The news landed as a shock to the community, arriving with no warning from EA or Maxis. Town Stories had been one of the franchise's quietly developed mobile projects, and its sudden end raises questions about where EA's Sims priorities now sit.
The broader picture offers some clues, though none are confirmed. The Sims Project Rene, believed to be a multiplayer mode or spin-off, is reportedly being developed "feverishly" according to EA Entertainment President Laura Miele, who told Variety that The Sims represents one of the "biggest growth opportunities for Electronic Arts." EA's 2026 roadmap shifted Project Rene toward a mobile-only focus, which has led some observers to speculate that Town Stories' development may have been absorbed or displaced by that singular product push. SimsCommunity, which first broke the story, has been explicit that this connection remains speculation.

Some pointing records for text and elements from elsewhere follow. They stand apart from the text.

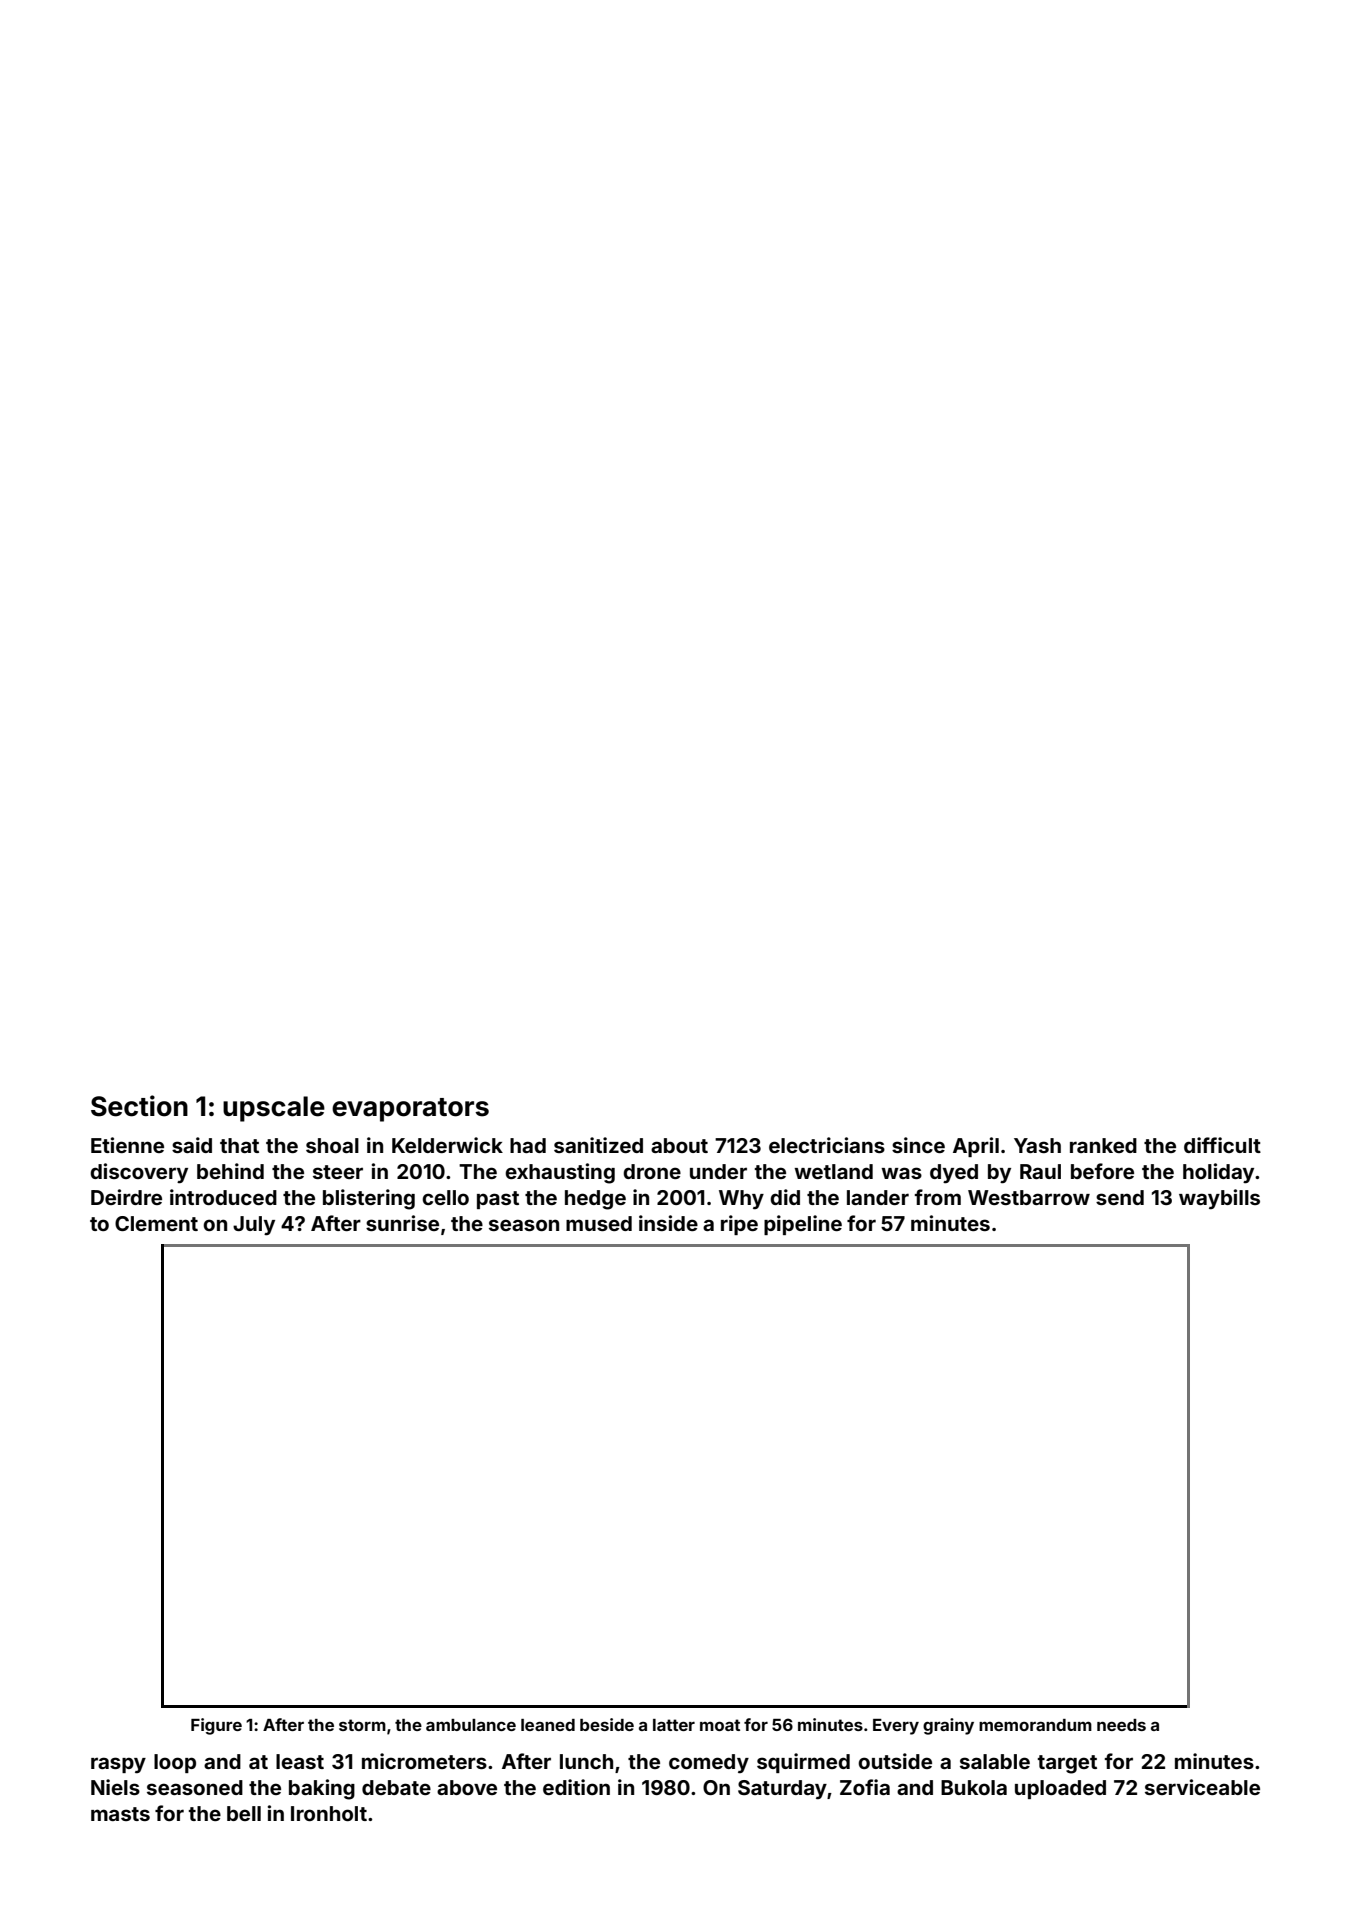 This image has width=1351, height=1910. Describe the element at coordinates (1219, 1199) in the image. I see `waybills` at that location.
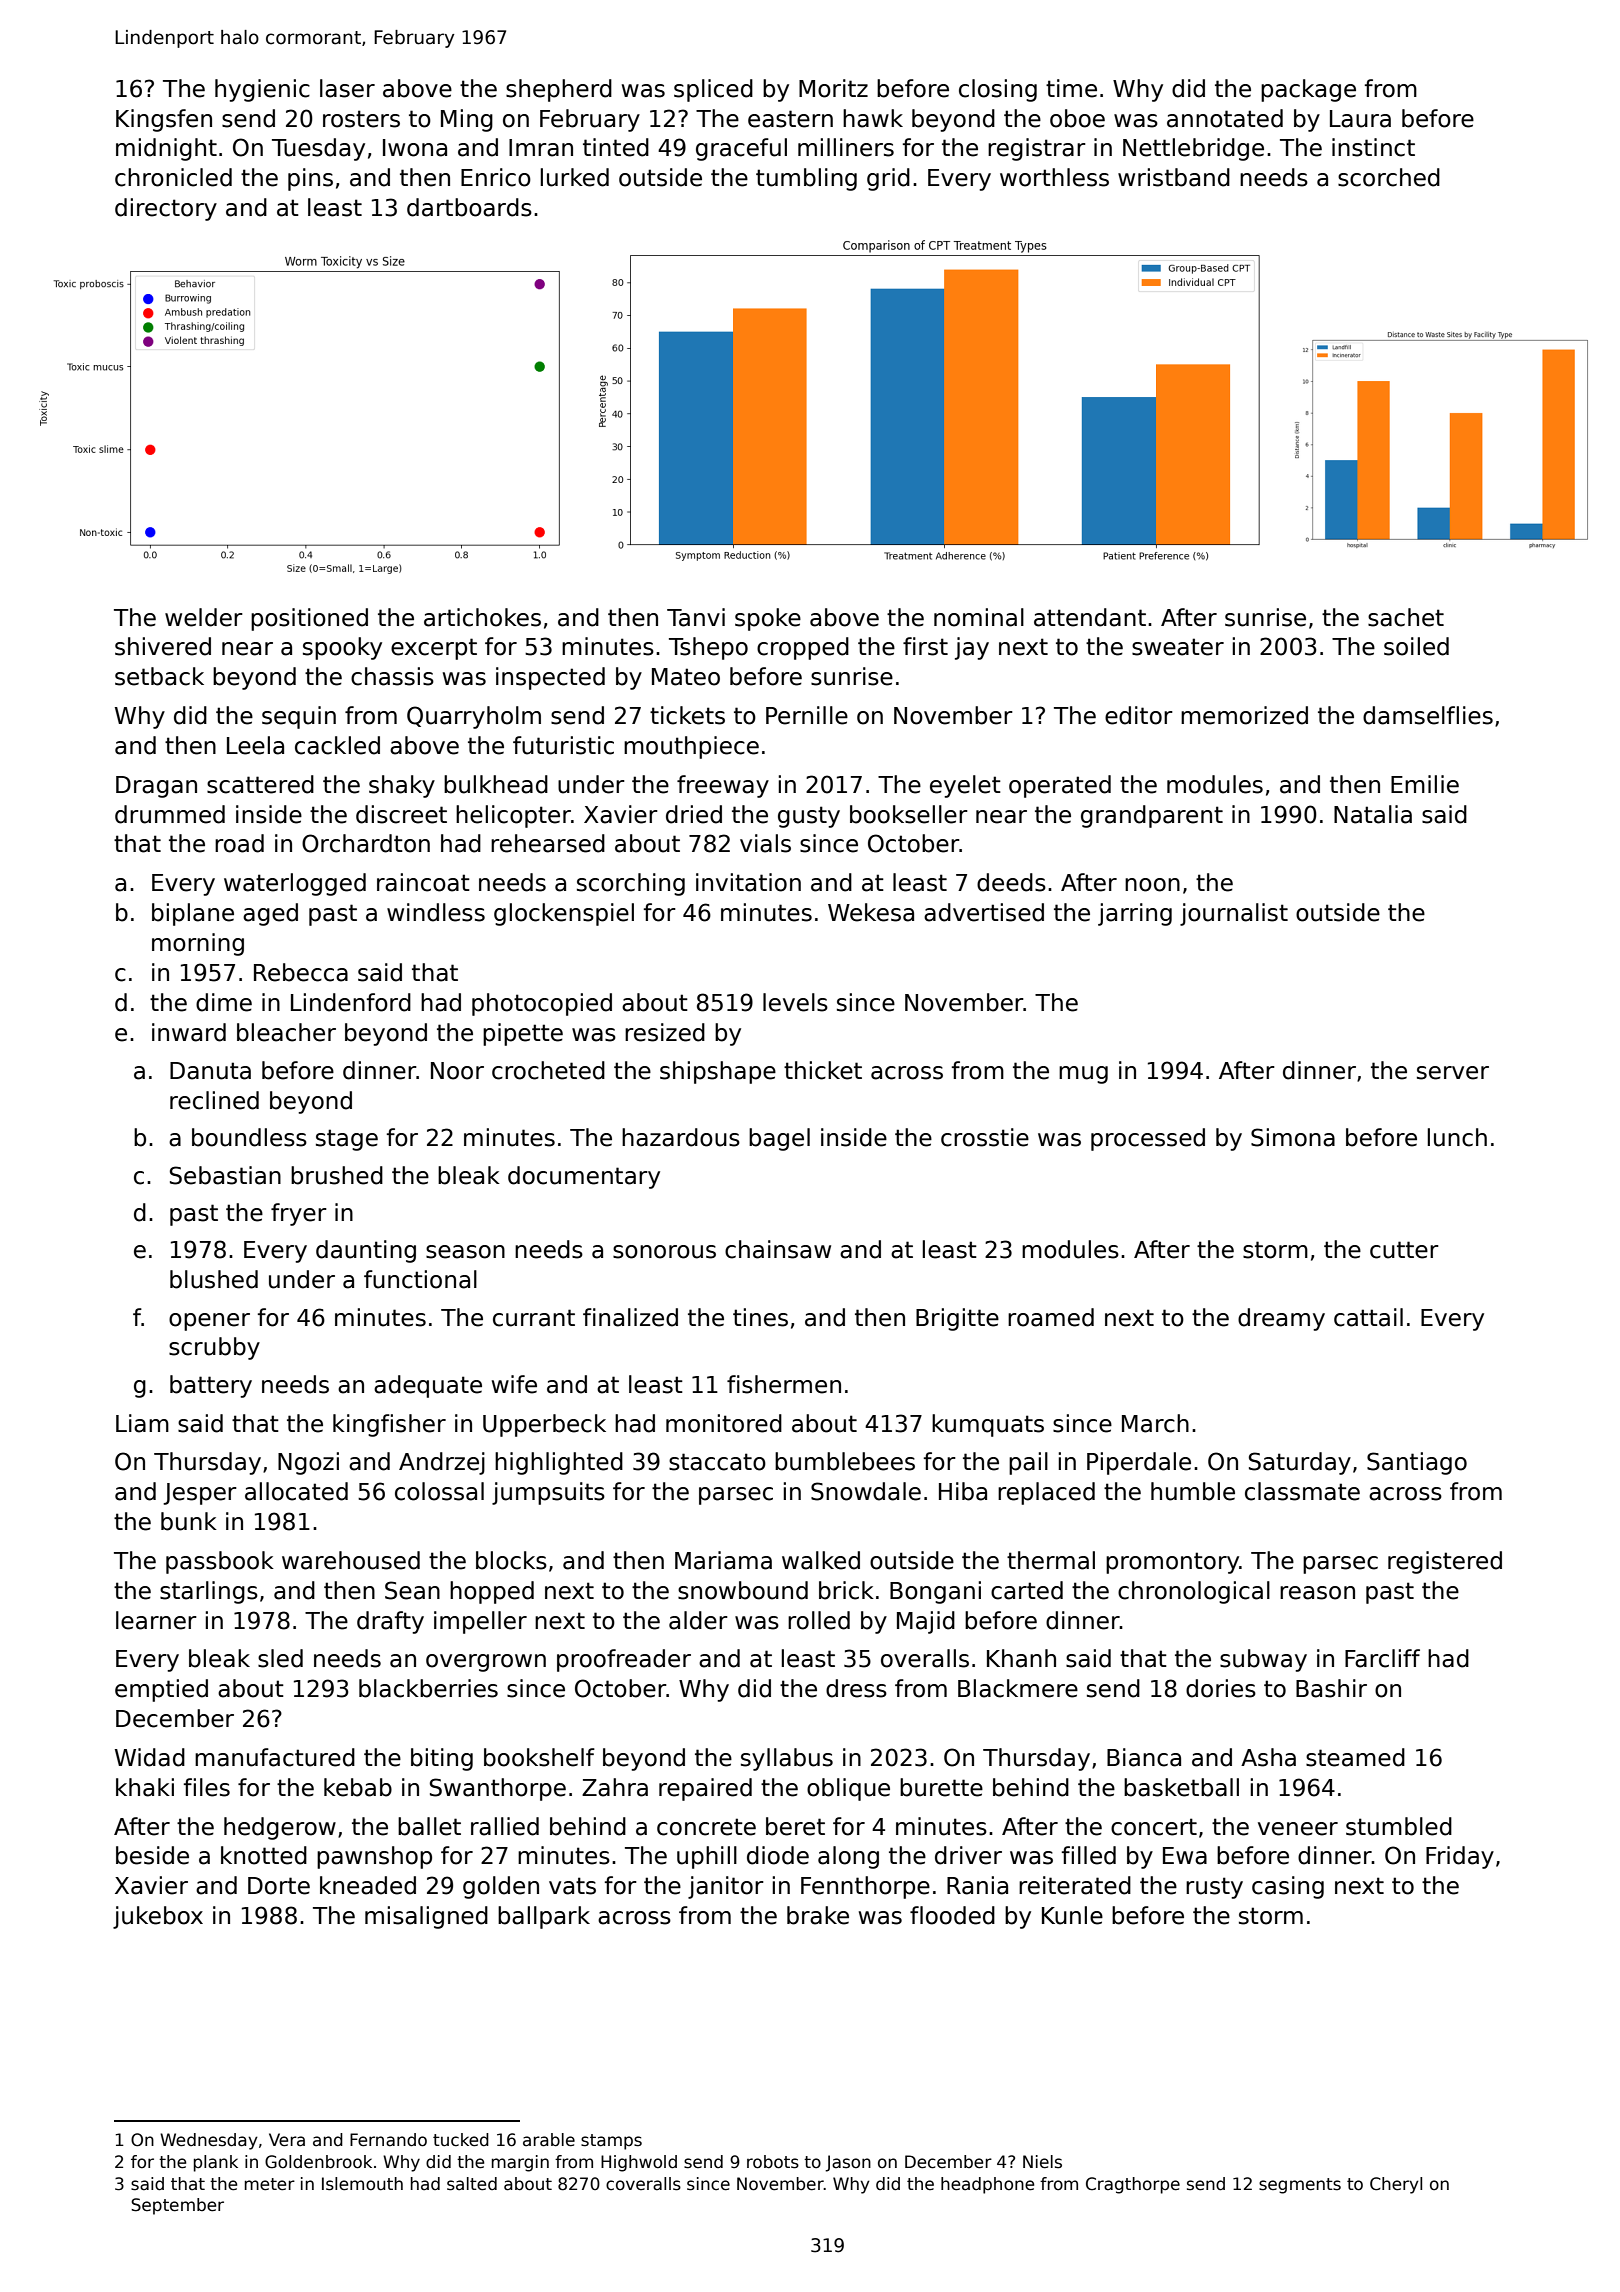  What do you see at coordinates (1174, 177) in the screenshot?
I see `wristband` at bounding box center [1174, 177].
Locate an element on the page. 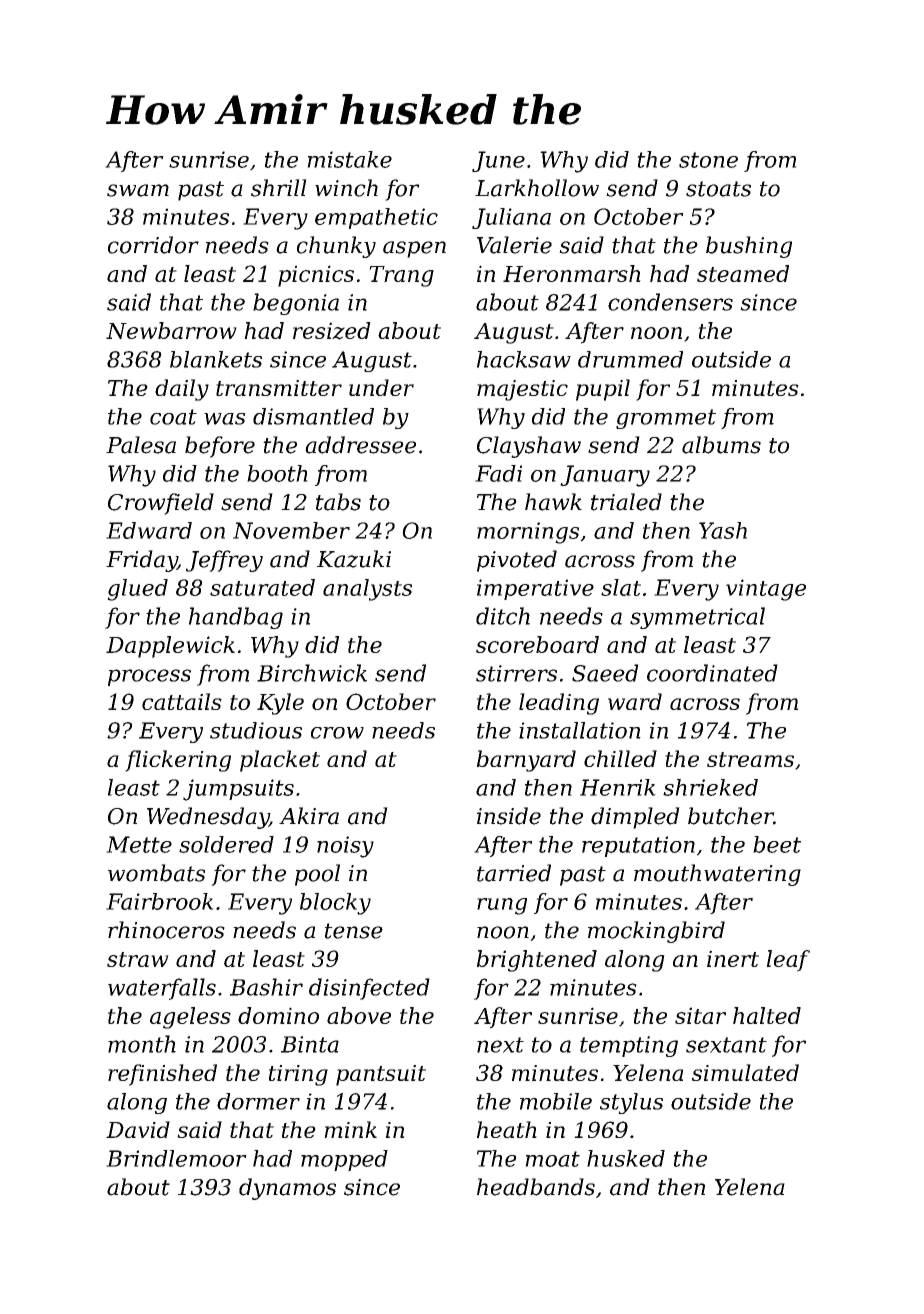  rung is located at coordinates (502, 906).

The Sims 5 cancellation in 2024 provides additional context for the franchise's turbulent recent trajectory. At the time, EA framed that decision as player-friendly, arguing that wiping family progress and DLC purchases for a new title would have done more harm than good. Miele has since reinforced that position, describing a hypothetical Sims 5 as not "player friendly." Meanwhile, The Sims 4 is being repositioned as a cosy "ecosystem" for the community, with continued expansion packs and new modes planned going forward.
SimsCommunity also flagged the possibility that a broader EA acquisition and community reception to Town Stories may have contributed to its fate, though again, no confirmed documentation supports either explanation.
What remains is the designer's own words: six years at EA, two and a half of them building something that will never ship, and a gracious goodbye written in the language of the very franchise she helped work on.